Stored items from a collection:
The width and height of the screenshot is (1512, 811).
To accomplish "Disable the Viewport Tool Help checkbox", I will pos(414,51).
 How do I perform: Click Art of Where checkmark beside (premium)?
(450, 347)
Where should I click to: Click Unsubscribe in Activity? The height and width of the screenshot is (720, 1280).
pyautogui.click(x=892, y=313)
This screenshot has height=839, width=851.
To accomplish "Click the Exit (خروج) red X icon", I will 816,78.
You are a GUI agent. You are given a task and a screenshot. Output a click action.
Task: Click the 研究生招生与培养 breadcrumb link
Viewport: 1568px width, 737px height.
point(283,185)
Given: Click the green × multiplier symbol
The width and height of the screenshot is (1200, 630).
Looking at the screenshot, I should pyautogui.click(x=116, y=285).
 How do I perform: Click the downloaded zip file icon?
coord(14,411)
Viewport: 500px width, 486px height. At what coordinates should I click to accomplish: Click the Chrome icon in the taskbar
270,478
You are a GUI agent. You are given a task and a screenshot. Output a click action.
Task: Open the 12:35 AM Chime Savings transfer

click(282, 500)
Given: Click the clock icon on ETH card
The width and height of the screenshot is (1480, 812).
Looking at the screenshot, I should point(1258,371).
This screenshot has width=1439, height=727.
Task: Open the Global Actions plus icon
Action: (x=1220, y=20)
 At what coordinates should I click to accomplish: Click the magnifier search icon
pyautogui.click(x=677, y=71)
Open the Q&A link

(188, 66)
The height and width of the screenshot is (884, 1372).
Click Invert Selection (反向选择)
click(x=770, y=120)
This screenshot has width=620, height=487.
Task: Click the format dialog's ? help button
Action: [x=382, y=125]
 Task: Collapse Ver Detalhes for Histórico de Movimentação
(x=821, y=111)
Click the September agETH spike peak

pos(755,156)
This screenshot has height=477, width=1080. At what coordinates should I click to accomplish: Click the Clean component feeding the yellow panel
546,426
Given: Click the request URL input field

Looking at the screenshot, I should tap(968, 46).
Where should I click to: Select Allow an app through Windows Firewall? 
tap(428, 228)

Written request = Duplicate the lines of the records starting at the one that contains "Given: Click the request URL input field" and ending at the end of the records.

Solution =
Given: Click the request URL input field

Looking at the screenshot, I should tap(968, 46).
Where should I click to: Select Allow an app through Windows Firewall? 
tap(428, 228)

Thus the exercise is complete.